My Experience

How My Child Went from Silence to Social Confidence

How My Child Went from Silence to Social Confidence

I remember sitting in the pediatrician’s office. I was nodding along to a fast referral. ABA was framed as the clear next step for my child. Insurance approved a big block of hours almost overnight. It felt like we had momentum. But it was not the right fit for our family.

Our clinic called their program a “social skills program.” Yet, what we saw were mostly scripts. My child seemed cooperative in the therapy room. But then they rode home silent and small. At a cousin’s barbecue, they hid under the table. This happened after being prompted to “say hi” on cue. The only answer offered to us was always more hours. There was never a better or different plan.

Everything shifted the day support started with comfort. My child whispered, “Can I play too?” at the park. No one was coaching them from behind.

Here is the hard truth I learned. Doctors often recommend ABA first. They do this because it is fast to authorize. Insurers also favor big, trackable hour blocks. Meanwhile, services like Occupational Therapy, Speech Therapy, and feeding support get capped. They often get delayed as well. This system bias cost our family precious time, money, and peace.

When we truly centered OT and Speech, our child finally found their voice. Our Occupational Therapist softened lights. She reduced background chatter. She offered movement or deep pressure before any task. Our Speech-Language Pathologist joined them in play. She kept AAC open and always waited longer for responses. We started with one trusted peer in a calm space. Then we grew to two. Later, we tried small, interest-based groups. We found these at the library and park. Confidence replaced rigid scripts. Real friends replaced token charts.

Quick fact: Many autistic kids process sound and light differently. This can directly affect their social participation (CDC).

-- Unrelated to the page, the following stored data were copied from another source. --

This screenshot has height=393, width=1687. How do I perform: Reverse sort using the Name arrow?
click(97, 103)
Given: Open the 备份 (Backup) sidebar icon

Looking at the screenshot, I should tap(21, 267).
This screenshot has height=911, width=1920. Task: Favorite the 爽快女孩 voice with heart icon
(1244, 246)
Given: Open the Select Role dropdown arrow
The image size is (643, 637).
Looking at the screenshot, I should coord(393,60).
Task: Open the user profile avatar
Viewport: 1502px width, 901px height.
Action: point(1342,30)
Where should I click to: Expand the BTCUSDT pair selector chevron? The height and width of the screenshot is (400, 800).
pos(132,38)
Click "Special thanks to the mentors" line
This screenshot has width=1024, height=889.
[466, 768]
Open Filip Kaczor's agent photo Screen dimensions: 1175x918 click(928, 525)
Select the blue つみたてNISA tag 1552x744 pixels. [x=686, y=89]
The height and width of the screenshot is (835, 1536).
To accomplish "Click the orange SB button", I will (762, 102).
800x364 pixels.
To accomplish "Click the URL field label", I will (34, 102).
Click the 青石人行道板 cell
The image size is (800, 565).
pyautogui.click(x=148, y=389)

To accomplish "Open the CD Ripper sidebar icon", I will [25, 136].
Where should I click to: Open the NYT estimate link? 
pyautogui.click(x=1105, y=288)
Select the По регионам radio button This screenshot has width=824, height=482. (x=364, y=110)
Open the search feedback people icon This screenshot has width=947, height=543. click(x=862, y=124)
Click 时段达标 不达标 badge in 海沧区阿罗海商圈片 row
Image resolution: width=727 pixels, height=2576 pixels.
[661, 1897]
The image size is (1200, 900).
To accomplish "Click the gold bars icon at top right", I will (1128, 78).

If your child is often quiet or shuts down in groups, try this path first:

  • Change the room, not your child. Ask for softer light. Request fewer voices. Add movement or deep pressure breaks before any talking begins.
  • Keep communication open. If your child scripts or uses AAC, model language naturally in play. Wait longer for their responses.
  • Build tiny bridges. Start with one peer in a calm, familiar space. Add a second peer when your child feels ready. Then try short visits to interest-based clubs.
  • Practice simple self-advocacy lines. Use phrases like, “I need space.” or “One at a time.” Also, “Your turn, then mine.” Role-play these at home, then step back during real interactions.
  • Measure life, not charts. After therapy sessions, track your child’s sleep, appetite, mood, and willingness to return for 24 hours. Let your home data guide you.

If your child has trouble staying focused in therapy, ask to dim the lights. Add movement before demands are made. If drop-off brings tears, shorten the session time. Stick with one or two consistent providers. If mealtimes unravel after therapy, pause pressure. Request responsive feeding support instead.

Insurance approval is not your child’s yes. Ask your doctor in writing for their advice. Ask what mix of OT, Speech, and feeding they would choose if coverage were truly equal. Then pursue that plan with conviction. You are allowed to slow the default path. You can choose care that protects your child’s regulation, consent, and real connection.

Today, my child chats with neighbors about their bike. They order hot chocolate on their own. They even ask peers to trade cards at the park. That is social confidence built on safety. It is not built on scripts. And it started the moment we left a billing pathway and chose a human one.